- EXERCISE DESCRIPTION -
According to the Prometheus and Grafana setup page, why did no alert fire despite the payment failures? Answer in one to three sentences.

Prometheus & Grafana Setup - Static IPs Cause Outages
No alert fired despite payment failures - static IP targets in Docker caused scrape loss after restart.
- Prometheus scrapes metrics from services and stores them in a time-series database
- Grafana visualises those metrics on customizable dashboards without writing UI code
- Alertmanager handles notifications when metrics cross thresholds
- A healthy Prometheus instance handles ~1M samples/second per core — cardinality is the bottleneck
- Missing scraping targets because of network misconfiguration is the #1 production incident
- Most engineers over-scrape: higher scrape frequency than scrape timeout causes cascading failures
Imagine your app is a car engine. You wouldn't drive cross-country without a dashboard showing your speed, fuel, and temperature — you'd break down without warning. Prometheus is the set of sensors bolted to that engine, constantly measuring everything. Grafana is the beautiful dashboard on your steering wheel that turns those raw sensor readings into dials you can actually understand at a glance. Without this combo, you're driving blind.

- COLLECTED MATERIAL -

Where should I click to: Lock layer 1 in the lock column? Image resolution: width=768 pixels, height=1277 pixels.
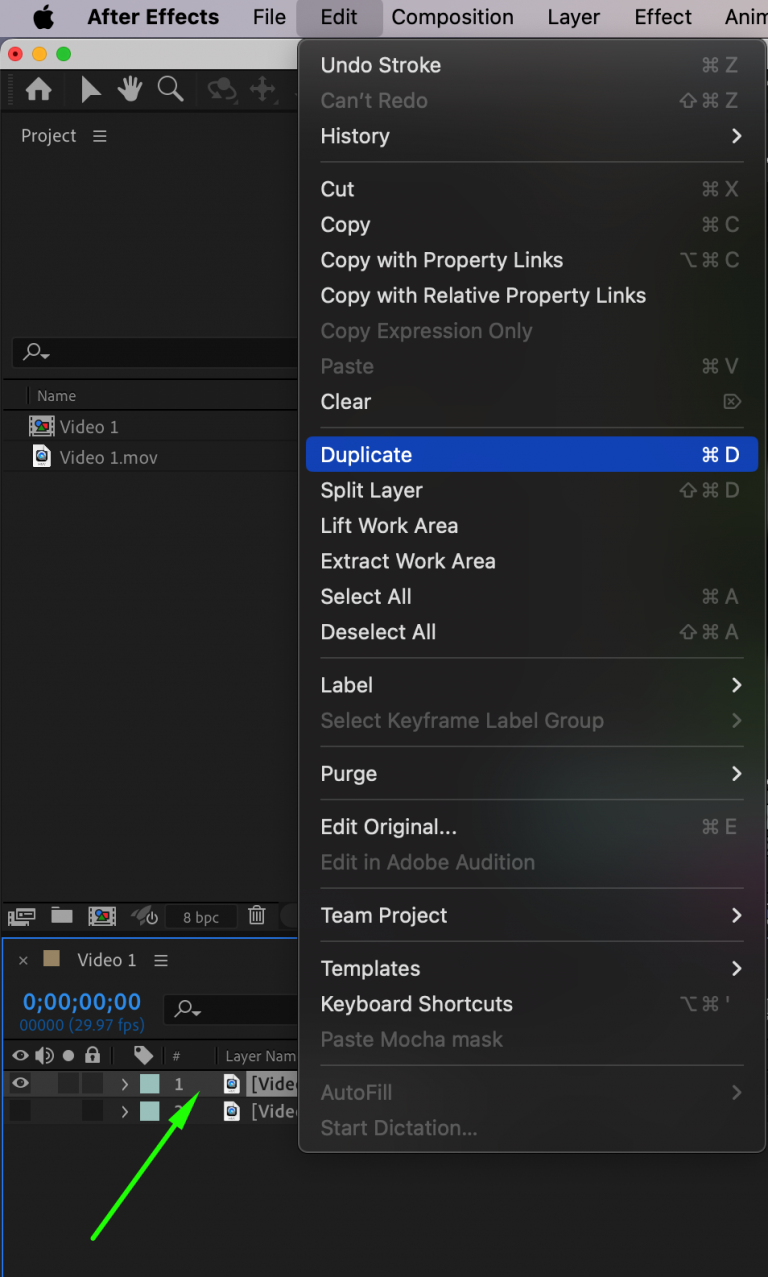(x=91, y=1083)
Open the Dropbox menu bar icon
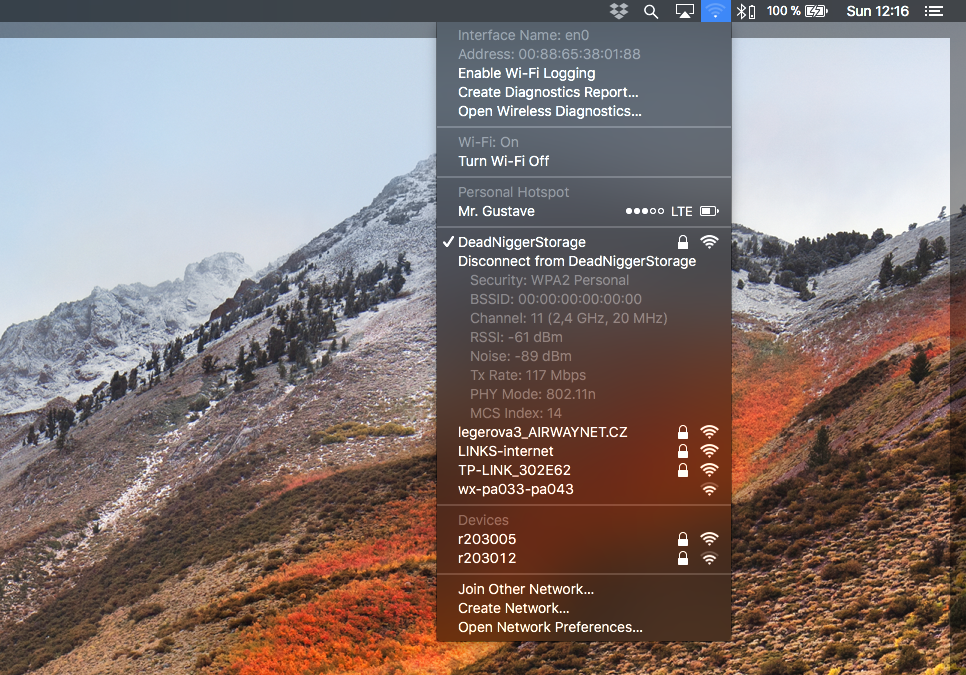The height and width of the screenshot is (675, 966). 619,11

- SOLUTION FOR THIS EXERCISE -
The scrape targets were set up with static IPs in Docker. After a restart, Prometheus lost the ability to scrape them, so no alert fired even though payments were failing.